| TASK INSTRUCTIONS |
Write each entry out again, exactly as it is written.

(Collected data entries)
- - - - - - -
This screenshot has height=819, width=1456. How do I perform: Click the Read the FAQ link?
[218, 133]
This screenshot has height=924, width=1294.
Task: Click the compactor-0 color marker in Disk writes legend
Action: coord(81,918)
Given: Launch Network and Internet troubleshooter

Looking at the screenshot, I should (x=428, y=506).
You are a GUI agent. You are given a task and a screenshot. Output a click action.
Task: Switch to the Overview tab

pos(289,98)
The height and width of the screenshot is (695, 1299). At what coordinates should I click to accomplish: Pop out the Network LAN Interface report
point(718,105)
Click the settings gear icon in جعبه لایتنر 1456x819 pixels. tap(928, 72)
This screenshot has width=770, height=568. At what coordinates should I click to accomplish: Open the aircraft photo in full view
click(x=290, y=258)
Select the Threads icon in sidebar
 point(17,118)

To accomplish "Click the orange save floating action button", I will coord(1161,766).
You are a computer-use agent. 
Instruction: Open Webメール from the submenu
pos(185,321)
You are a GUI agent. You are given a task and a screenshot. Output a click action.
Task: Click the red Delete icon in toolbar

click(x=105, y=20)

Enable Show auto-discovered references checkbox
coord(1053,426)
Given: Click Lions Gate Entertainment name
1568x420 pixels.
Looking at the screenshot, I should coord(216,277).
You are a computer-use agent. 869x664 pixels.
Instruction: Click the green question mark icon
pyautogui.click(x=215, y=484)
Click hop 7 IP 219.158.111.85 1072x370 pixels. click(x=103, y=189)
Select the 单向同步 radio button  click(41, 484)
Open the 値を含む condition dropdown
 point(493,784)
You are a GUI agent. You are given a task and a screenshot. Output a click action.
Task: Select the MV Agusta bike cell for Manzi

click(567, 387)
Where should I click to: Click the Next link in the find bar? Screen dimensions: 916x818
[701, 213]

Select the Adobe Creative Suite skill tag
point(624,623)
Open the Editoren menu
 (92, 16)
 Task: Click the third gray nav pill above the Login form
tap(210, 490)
- - - - - - -
| EXERCISE ANSWER |
This screenshot has height=819, width=1456. How do I perform: Click the Read the FAQ link?
[218, 133]
This screenshot has height=924, width=1294.
Task: Click the compactor-0 color marker in Disk writes legend
Action: coord(81,918)
Given: Launch Network and Internet troubleshooter

Looking at the screenshot, I should (x=428, y=506).
You are a GUI agent. You are given a task and a screenshot. Output a click action.
Task: Switch to the Overview tab

pos(289,98)
The height and width of the screenshot is (695, 1299). At what coordinates should I click to accomplish: Pop out the Network LAN Interface report
point(718,105)
Click the settings gear icon in جعبه لایتنر 1456x819 pixels. tap(928, 72)
This screenshot has width=770, height=568. At what coordinates should I click to accomplish: Open the aircraft photo in full view
click(x=290, y=258)
Select the Threads icon in sidebar
 point(17,118)

To accomplish "Click the orange save floating action button", I will coord(1161,766).
You are a computer-use agent. 
Instruction: Open Webメール from the submenu
pos(185,321)
You are a GUI agent. You are given a task and a screenshot. Output a click action.
Task: Click the red Delete icon in toolbar

click(x=105, y=20)

Enable Show auto-discovered references checkbox
coord(1053,426)
Given: Click Lions Gate Entertainment name
1568x420 pixels.
Looking at the screenshot, I should coord(216,277).
You are a computer-use agent. 869x664 pixels.
Instruction: Click the green question mark icon
pyautogui.click(x=215, y=484)
Click hop 7 IP 219.158.111.85 1072x370 pixels. click(x=103, y=189)
Select the 单向同步 radio button  click(41, 484)
Open the 値を含む condition dropdown
 point(493,784)
You are a GUI agent. You are given a task and a screenshot. Output a click action.
Task: Select the MV Agusta bike cell for Manzi

click(567, 387)
Where should I click to: Click the Next link in the find bar? Screen dimensions: 916x818
[701, 213]

Select the Adobe Creative Suite skill tag
point(624,623)
Open the Editoren menu
 (92, 16)
 Task: Click the third gray nav pill above the Login form
tap(210, 490)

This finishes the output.